As absorption of necrotic cells by APC is thought to lead to immunity , one might predict that thermal ablation through its necrotizing effects on tumors would be immunogenic. Indeed treatment of hepatocellular carcinoma by RF ablation can activate tumor specific T cell responses [53, 54]. Hsp70 released from the necrotic cells may play a role in immunity under these circumstances . Indeed, release of Hsp70 from cells undergoing necrosis has recently been shown to trigger specific antitumor immunity , activate a pro-inflammatory Th17 response, inhibit regulatory T cell responses and lead to tumor regression . However, for eradication of secondary tumors by thermal ablation, combination with other immunogenic agents such as anti-CTLA-4 antibodies that block the effects of inhibitory T cell co-receptor CTLA-4 may be required [56, 57]. Indeed Waitz et al.  showed that inclusion of anti-CTLA-4 antibodies in the ablation protocol increased the ratio of effector T cells to inhibitory Treg cells in mouse TRAMP-C2 prostate cancers, circumstances that would favor a specific anti-tumor immune response.

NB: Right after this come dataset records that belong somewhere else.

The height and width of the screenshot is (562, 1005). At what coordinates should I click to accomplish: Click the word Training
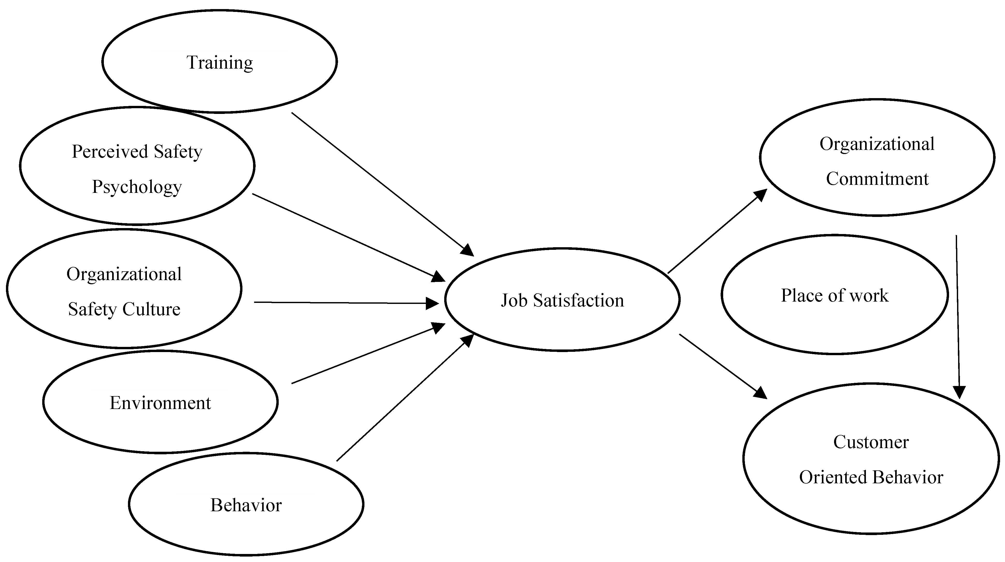pos(220,62)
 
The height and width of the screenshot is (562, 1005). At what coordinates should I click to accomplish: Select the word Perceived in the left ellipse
pos(110,151)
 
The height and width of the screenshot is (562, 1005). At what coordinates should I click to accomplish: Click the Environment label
pos(160,403)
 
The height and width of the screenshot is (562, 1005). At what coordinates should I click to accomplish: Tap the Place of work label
pos(835,295)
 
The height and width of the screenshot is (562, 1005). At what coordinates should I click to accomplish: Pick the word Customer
pos(871,442)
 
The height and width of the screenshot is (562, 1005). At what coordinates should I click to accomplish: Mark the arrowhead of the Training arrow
pos(467,250)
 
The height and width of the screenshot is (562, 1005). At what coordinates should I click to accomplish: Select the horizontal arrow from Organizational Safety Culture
pos(343,303)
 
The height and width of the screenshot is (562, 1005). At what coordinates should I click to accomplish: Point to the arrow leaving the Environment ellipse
pos(363,355)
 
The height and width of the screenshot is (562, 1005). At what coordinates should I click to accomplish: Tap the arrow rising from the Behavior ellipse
pos(402,400)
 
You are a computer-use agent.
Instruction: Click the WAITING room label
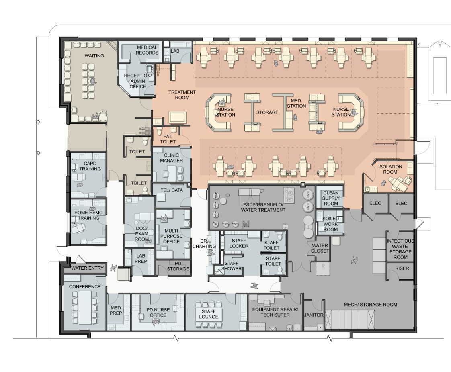click(x=94, y=56)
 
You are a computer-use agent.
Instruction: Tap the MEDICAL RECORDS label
click(x=147, y=50)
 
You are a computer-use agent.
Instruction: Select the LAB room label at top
click(x=175, y=51)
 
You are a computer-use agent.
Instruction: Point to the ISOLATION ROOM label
click(x=390, y=169)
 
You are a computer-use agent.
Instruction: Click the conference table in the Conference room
click(x=85, y=307)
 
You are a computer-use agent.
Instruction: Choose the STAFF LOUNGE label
click(x=209, y=314)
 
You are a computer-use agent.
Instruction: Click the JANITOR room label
click(x=314, y=315)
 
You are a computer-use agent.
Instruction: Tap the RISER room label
click(x=402, y=268)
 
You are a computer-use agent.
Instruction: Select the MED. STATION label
click(x=296, y=103)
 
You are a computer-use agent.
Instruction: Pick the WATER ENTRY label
click(x=87, y=268)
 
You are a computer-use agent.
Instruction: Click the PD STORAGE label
click(x=178, y=266)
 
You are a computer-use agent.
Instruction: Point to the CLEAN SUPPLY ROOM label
click(x=331, y=198)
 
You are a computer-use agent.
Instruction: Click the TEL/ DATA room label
click(x=171, y=190)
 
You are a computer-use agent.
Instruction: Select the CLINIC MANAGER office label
click(x=171, y=158)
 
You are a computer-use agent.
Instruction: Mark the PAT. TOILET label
click(x=168, y=139)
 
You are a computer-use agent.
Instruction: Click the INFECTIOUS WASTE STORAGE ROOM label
click(x=400, y=249)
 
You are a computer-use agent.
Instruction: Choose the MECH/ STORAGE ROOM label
click(x=371, y=305)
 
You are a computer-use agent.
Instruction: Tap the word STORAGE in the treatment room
click(x=267, y=112)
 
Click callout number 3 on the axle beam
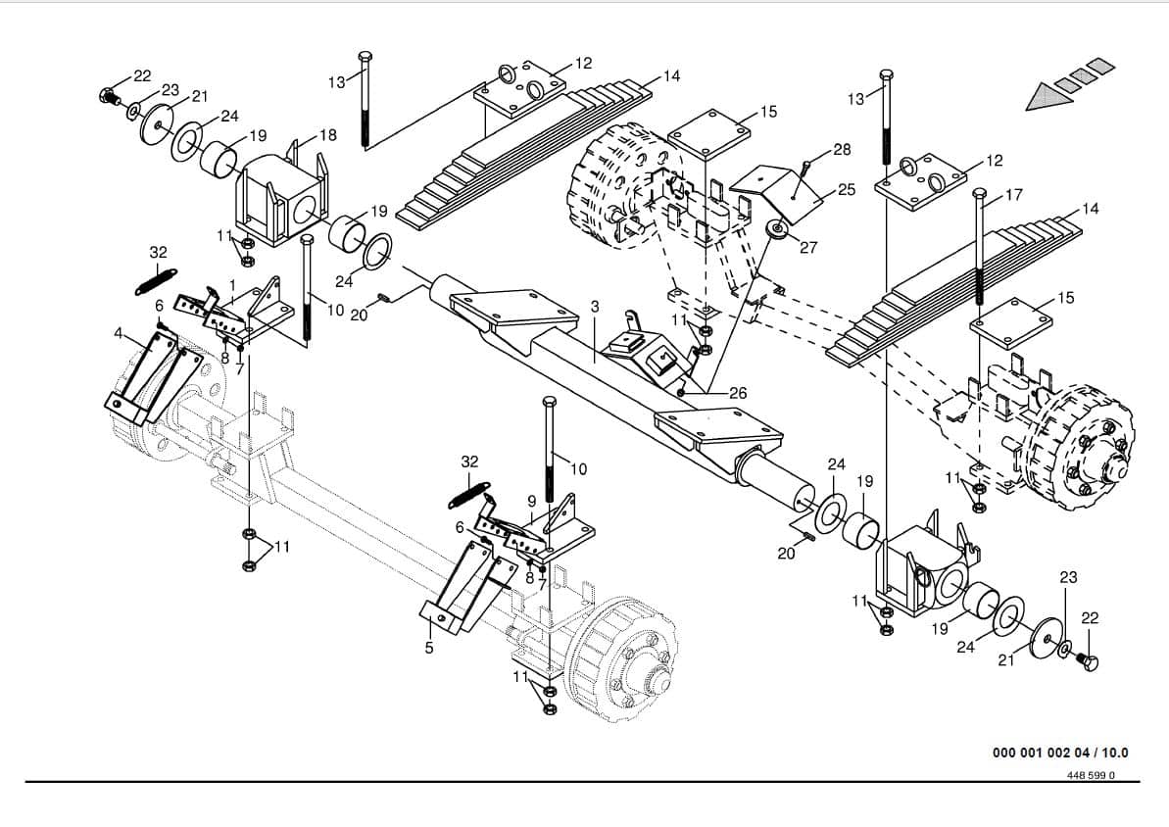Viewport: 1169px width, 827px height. (x=594, y=308)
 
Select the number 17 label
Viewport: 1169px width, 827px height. (x=1014, y=195)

Hyperthermia remains a form of therapy with great unexploited potential. Although the modality faces major technical challenges in uniform energy deposition and in being opposed by the powerful mechanisms of normal tissue temperature homeostasis, hyperthermia has major advantages arising from the tumor microenvironment . Some of the pathophysiological properties of the tumor milieu-low pH and glucose are known to strongly sensitize tumor cells to hyperthermia. The role of the antitumor immune response in hyperthermia is less simple. Exposure of tumor bearing animals to FRH, although not directly inducing cell death appears to be a powerful immune activator. However under conditions in which temperatures above 41 °C kill cells, the outcome in terms of tumor immunity is more complex. It would seem that when tumor cells undergo necrotic killing as observed at ablation-range temperatures, antitumor immunity is activated and tumor specific CTL are generated. Lower temperatures (below 50 °C) may lead to apoptotic killing, conditions likely to induce immune tolerance to the tumor cells. Combination of hyperthermia with immune adjuvants such as anti-CTLA-4 antibodies, dendritic cells, molecular chaperone-based vaccines or other activators may be recommended.